Lysiloma is a genus of flowering plants belonging to the family Fabaceae.

The genus is native to the Americas, and species range from Arizona and New Mexico through Mexico and Central America to Costa Rica, and in Florida, Cuba, Hispaniola, the Bahamas, and Turks and Caicos Islands.

==Species==
There are eight accepted species:
- Lysiloma acapulcense (Kunth) Benth. – Mexico to Nicaragua
- Lysiloma auritum (Schltdl.) Benth. – southern Mexico to Costa Rica
- Lysiloma candidum Brandegee – Baja California Peninsula
- Lysiloma divaricatum (Jacq.) J.F.Macbr. – Mexico to Costa Rica
- Lysiloma latisiliquum (L.) Benth. - false tamarind.
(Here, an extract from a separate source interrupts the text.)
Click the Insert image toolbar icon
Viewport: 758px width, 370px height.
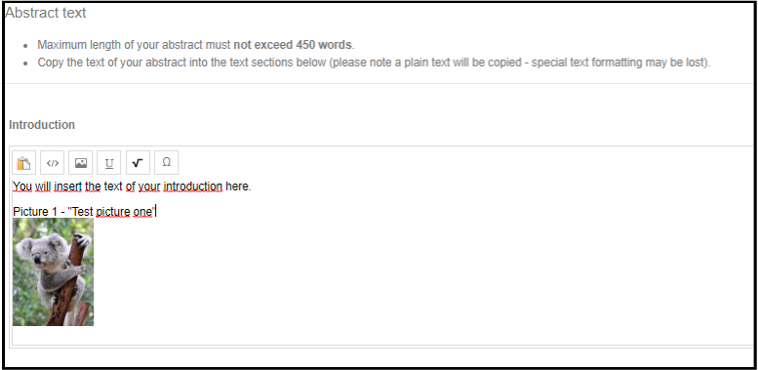coord(81,163)
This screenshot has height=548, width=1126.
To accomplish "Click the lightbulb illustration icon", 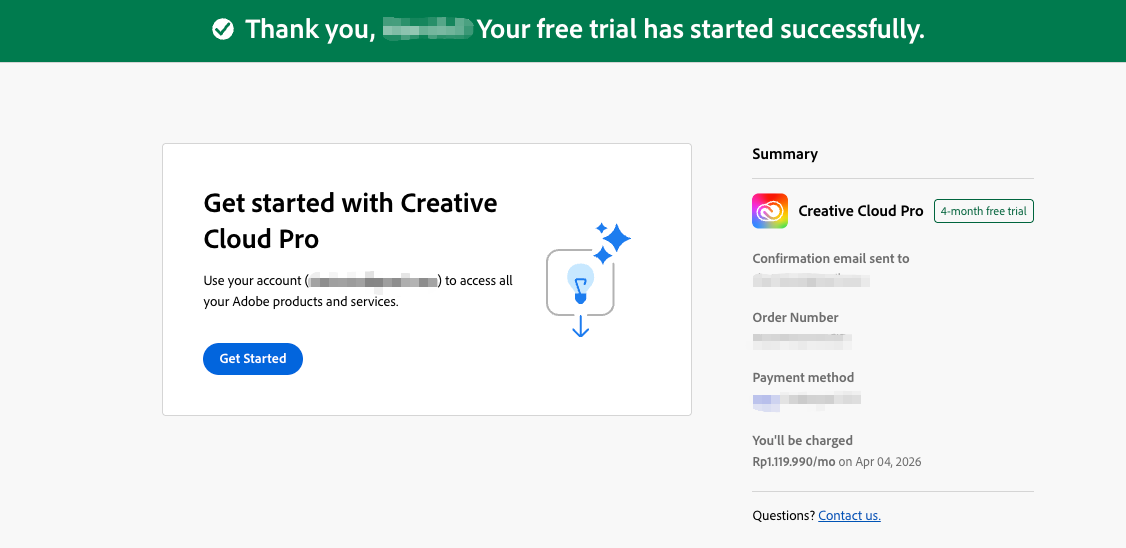I will 579,280.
Southern Mexico, Belize, Cuba, Bahamas, Turks & Caicos, Florida.
- Lysiloma sabicu Benth. - sabicu, horseflesh. Southeastern Mexico, Cuba, Hispaniola, Bahamas, Florida
- Lysiloma tergeminum Benth. central and southwestern Mexico
- Lysiloma watsonii Rose - littleleaf false tamarind, featherbush, feather tree. Native to southeastern Arizona's Rincon Mountains and in Sonora, Mexico.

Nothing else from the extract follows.